Objectif de la tâche | Recopiez à l'identique les lignes des enregistrements allant de celle qui contient « Task: Open the Поддержка dropdown menu » jusqu'à la fin des enregistrements, ces deux bornes comprises.

(Enregistrements issus d'un jeu de données)
###

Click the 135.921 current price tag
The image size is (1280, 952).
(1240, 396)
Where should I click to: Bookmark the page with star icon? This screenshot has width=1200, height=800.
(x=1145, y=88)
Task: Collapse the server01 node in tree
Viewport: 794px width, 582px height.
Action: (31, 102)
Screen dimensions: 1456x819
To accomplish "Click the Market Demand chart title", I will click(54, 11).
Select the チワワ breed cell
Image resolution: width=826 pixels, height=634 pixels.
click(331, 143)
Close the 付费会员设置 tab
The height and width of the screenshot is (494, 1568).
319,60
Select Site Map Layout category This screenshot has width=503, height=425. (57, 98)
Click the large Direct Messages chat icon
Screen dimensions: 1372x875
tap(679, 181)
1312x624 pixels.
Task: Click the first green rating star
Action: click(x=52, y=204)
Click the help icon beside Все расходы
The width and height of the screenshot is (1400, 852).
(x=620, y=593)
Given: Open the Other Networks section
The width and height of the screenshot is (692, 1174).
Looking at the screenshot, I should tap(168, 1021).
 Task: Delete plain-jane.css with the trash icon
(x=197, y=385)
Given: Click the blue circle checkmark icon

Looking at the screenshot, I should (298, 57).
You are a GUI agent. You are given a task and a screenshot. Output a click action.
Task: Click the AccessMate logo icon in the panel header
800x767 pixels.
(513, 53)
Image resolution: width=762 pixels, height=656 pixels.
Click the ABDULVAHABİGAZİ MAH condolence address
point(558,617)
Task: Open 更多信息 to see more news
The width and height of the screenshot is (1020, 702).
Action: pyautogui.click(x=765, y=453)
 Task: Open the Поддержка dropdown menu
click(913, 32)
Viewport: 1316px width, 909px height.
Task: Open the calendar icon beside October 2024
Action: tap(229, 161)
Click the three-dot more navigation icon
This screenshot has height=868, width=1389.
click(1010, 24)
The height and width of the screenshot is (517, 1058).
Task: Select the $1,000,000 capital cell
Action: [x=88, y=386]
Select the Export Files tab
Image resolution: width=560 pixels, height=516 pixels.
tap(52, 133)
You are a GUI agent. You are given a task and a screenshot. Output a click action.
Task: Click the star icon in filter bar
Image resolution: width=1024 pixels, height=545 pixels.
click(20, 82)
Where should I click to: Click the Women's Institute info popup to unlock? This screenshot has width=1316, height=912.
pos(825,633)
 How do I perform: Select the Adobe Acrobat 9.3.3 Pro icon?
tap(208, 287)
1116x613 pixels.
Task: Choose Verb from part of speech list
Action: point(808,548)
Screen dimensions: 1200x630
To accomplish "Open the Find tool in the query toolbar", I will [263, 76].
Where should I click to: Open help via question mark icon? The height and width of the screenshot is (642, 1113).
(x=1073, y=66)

###

Réponse attendue |
 Task: Open the Поддержка dropdown menu
click(913, 32)
Viewport: 1316px width, 909px height.
Task: Open the calendar icon beside October 2024
Action: tap(229, 161)
Click the three-dot more navigation icon
This screenshot has height=868, width=1389.
click(1010, 24)
The height and width of the screenshot is (517, 1058).
Task: Select the $1,000,000 capital cell
Action: [x=88, y=386]
Select the Export Files tab
Image resolution: width=560 pixels, height=516 pixels.
tap(52, 133)
You are a GUI agent. You are given a task and a screenshot. Output a click action.
Task: Click the star icon in filter bar
Image resolution: width=1024 pixels, height=545 pixels.
click(20, 82)
Where should I click to: Click the Women's Institute info popup to unlock? This screenshot has width=1316, height=912.
pos(825,633)
 How do I perform: Select the Adobe Acrobat 9.3.3 Pro icon?
tap(208, 287)
1116x613 pixels.
Task: Choose Verb from part of speech list
Action: point(808,548)
Screen dimensions: 1200x630
To accomplish "Open the Find tool in the query toolbar", I will [263, 76].
Where should I click to: Open help via question mark icon? The height and width of the screenshot is (642, 1113).
(x=1073, y=66)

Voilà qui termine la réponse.